Before dawn he came awake, nibbled again, sipped again, and climbed on. At one point, down the mountain and through a gap in the trees, he saw the roof of the guardhouse in the mountain pass far below.
Before the sun rose, he made the crest. He came out of the forest two hundred yard from whre he wanted, so he crabbed sideways until he found the spot in the photograph.
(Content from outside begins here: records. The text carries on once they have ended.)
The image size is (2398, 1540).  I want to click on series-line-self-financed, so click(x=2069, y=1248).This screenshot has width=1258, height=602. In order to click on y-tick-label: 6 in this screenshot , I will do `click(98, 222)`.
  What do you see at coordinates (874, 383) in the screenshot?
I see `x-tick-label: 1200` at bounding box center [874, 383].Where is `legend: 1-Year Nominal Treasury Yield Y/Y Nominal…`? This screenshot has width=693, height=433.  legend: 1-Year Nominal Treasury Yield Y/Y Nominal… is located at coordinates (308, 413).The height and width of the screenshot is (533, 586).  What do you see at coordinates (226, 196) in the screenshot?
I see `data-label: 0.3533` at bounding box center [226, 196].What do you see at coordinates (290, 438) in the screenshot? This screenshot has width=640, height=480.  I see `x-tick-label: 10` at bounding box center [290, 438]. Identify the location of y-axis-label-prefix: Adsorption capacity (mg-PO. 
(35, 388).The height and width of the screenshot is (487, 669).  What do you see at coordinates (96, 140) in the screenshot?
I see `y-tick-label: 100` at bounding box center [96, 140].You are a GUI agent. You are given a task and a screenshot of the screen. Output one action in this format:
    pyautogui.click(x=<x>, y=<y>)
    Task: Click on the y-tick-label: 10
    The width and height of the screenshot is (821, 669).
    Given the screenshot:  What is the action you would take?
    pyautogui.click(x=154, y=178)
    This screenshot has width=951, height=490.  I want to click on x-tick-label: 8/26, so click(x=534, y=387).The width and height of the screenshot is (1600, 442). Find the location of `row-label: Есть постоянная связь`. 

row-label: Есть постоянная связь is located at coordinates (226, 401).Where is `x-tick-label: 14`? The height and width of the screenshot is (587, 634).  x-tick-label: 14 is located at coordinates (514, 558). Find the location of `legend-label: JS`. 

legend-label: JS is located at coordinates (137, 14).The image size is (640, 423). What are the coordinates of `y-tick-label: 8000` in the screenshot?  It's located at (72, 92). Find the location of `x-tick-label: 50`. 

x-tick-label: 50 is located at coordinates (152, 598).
His eye for terrain had not let him down. There was a slight dip in the line of the crest, screened by the last fuzz of vegetation. With camouflaged shirt and bush hat, daubed face, and olive-coloured binoculars, motionless under the leaves, he would be invisible from the estate below.
When he needed a break, he could slither backward off the crest and stand up again. He made the small camp that would be home for up to four days, smeared his face, and crawled into the hideout. The sun pinked the jungles over French Cayenne, and the first beam slipped across the peninsula below. El Punto lay spread out like the scale model that had once graced the sitting room of his apartment in Brooklyn, a shark tooth jabbing into the glittering sea. From below came a dull clang as someone smashed an iron bar into a hanging length of railway track. It was time for the forced labourers to rise.
It was not until the 4th that the friend Paul Devereaux had contacted in the Department of Pathology at Bethesda called back.
"What on earth are you up to, Paul?"
"Enlighten me. What am I up to?"
"Grave robbing by the look of it."
"Tell me all, Gary. What is it?"
"Well, it's a femur all right. A thighbone, right leg. Clean break at the midsection. No compound fracture, no splinters."
"Sustained in a fall?"
"Not unless the fall involved a sharp edge and a hammer."
"You're fulfilling my worst fear, Gary. Go on."
"Well, the bone is clearly from an anatomical skeleton, purchasable in any medical store, used by students since the Middle Ages. About fifty years old. The bone was broken recently with a sharp blow, probably across a bench. Did I make your day?"
"No, you just ruined it. But I owe you anyway."
As with all his calls, Devereaux had recorded it. When Kevin McBride listened to the playback his jaw dropped.
"Good God."
"For the sake of your immortal soul, I hope he is, Kevin. You goofed. It's phoney. He never died. He choreographed the whole damn episode, duped Moreno and Moreno convinced you. He's alive. Which means he's coming back, or he's back already. Kevin, this is a major emergency. I want the company plane to take off in one hour, and I want you on it.
"I will brief Colonel Moreno myself while you fly. When you get there Moreno will be checking every single possibility that this goddamn Avenger came back or is on his way. Now, go."
On the 5th, Kevin McBride faced Colonel Moreno again. Any veneer of amiability he may have used before was gone. His toadlike face was mottled with anger.